Following an audit the tax administration had adjusted the margin obtained by the taxpayer to the median, as it was below the interquartile range of the benchmark analysis.
An appeal was filed by the taxpayer with the TEAC.
Judgement of the TEAC
The TEAC upheld the taxpayer’s appeal and annulled the decision of the tax authorities.
In the present case, the inspectorate has accepted the comparability study of the company without noting any shortcomings in the study. It only notes, perhaps as a justification for the unreliability of the company’s information, that:
It should be clear, therefore, that, according to the background information in the file, at no time has group X commissioned or agreed to have its costs and other elements determining the group’s internal data, including its own costs, verified by an independent third party, prior to their provision to the entity responsible (…) for preparing the documentation on related-party transactions, provided in the course of this verification.
This observation, in any event, referring to the entity’s costs, does not constitute a defect in the comparability of the study carried out by the taxpayer, since, as we have seen, the method and the search for comparable companies have been admitted by the inspection, as have the interquartile ranges resulting from this selected sample.
In conclusion, once it has been established that the appellant’s margins in the years under discussion are outside the lowest interquartile range, the corresponding adjustment should indeed be made. However, the fact that this is the case does not, without more, allow the median to be applied in the terms provided for in Rule 3.62, since the application of that rule is not justified by the fact of being outside the arm’s length range, but by the existence of ‘shortcomings in comparability’, which have not been explained by the inspectorate, so that the application of the median is not justified.
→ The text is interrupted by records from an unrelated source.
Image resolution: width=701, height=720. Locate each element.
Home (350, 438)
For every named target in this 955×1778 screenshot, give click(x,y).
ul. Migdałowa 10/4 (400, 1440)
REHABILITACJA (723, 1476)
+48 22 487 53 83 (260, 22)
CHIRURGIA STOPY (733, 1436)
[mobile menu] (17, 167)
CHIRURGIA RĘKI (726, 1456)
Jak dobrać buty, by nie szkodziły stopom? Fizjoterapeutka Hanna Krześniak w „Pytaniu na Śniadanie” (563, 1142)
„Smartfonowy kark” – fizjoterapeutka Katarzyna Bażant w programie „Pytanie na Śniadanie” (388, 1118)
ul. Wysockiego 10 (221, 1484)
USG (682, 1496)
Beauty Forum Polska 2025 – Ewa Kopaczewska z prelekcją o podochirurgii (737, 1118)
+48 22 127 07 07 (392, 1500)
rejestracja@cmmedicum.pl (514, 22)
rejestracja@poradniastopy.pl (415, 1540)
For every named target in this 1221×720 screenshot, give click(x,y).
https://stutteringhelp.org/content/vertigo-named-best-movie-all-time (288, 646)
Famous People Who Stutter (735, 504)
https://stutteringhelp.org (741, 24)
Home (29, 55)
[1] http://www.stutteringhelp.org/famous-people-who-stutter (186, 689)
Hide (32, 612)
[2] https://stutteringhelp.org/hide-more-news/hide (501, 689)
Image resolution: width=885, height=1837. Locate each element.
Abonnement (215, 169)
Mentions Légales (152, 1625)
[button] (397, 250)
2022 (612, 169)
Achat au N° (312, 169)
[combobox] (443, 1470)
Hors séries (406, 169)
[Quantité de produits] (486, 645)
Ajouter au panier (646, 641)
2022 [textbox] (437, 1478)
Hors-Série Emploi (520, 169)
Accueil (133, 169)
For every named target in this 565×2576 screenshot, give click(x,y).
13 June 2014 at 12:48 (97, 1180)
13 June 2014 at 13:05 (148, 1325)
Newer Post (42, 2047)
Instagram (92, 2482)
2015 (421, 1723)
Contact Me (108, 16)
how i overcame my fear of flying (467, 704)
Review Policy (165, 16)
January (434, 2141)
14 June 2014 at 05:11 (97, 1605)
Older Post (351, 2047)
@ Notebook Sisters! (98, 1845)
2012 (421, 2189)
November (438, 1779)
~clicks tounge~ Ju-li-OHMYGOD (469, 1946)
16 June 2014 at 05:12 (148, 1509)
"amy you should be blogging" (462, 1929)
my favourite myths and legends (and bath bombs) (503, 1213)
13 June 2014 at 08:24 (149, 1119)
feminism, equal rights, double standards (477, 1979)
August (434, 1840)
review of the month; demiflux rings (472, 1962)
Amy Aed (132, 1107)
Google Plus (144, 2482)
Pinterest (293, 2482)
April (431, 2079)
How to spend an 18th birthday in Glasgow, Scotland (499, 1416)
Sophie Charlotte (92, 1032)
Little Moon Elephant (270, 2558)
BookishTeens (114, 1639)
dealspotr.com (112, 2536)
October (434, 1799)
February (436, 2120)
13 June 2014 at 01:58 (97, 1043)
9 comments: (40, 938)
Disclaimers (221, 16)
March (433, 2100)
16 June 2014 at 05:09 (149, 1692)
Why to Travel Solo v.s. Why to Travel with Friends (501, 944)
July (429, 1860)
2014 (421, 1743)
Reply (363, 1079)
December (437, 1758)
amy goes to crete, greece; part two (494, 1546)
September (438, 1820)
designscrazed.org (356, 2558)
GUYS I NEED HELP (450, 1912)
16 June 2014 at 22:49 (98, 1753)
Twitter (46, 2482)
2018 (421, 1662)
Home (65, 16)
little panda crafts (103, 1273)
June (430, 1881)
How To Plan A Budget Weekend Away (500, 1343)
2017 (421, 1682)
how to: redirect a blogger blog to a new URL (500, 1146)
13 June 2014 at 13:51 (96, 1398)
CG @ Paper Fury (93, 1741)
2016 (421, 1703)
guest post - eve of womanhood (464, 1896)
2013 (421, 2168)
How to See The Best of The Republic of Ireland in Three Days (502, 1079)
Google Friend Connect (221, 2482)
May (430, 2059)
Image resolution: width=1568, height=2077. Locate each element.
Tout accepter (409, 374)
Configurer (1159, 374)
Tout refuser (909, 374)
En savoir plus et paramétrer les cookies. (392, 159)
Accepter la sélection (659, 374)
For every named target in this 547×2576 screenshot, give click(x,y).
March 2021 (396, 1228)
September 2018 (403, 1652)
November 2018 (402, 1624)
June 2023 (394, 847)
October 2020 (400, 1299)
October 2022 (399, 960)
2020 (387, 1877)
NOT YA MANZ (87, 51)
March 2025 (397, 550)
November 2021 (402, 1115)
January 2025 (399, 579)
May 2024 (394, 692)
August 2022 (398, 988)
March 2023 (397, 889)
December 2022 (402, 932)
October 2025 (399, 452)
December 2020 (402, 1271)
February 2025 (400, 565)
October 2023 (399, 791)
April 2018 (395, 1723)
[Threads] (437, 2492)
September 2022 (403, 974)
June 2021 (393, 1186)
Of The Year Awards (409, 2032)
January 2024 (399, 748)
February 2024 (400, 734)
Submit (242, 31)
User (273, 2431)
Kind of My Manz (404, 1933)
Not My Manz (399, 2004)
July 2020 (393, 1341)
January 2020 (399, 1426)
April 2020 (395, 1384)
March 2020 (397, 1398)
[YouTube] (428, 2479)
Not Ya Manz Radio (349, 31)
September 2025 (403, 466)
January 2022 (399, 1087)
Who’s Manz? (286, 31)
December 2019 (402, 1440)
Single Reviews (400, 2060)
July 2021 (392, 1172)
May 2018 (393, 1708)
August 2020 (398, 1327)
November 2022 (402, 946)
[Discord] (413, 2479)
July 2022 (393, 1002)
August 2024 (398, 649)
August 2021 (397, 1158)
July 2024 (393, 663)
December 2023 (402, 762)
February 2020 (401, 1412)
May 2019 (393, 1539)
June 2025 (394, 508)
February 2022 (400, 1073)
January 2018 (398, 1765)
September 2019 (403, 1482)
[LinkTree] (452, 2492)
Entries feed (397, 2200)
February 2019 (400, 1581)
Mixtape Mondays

This is in line with what is stated in the Judgment of the Audiencia Nacional of 06-03-2019 (appeal number 353/2015), which, after some illustrative reasoning in this regard, concludes (only this conclusion is extracted, without prejudice to the interest of the full Judgment, to which we refer):
“Now, in our opinion, it is clear that, if the ROS is outside the limits of the inter-quantile range, the corresponding adjustment must be made, since only from 2.1% is the company within the comparable market margins. In order for the median to be applied, however, there must also be ‘comparability defects’.
In the present case, no defects of comparability have been revealed in the study carried out by the taxpayer, which, as we have said, has been accepted by the inspectorate, so that the application of the median is not in accordance with the law and, consequently, we must uphold the claimant’s claims and annul the settlement.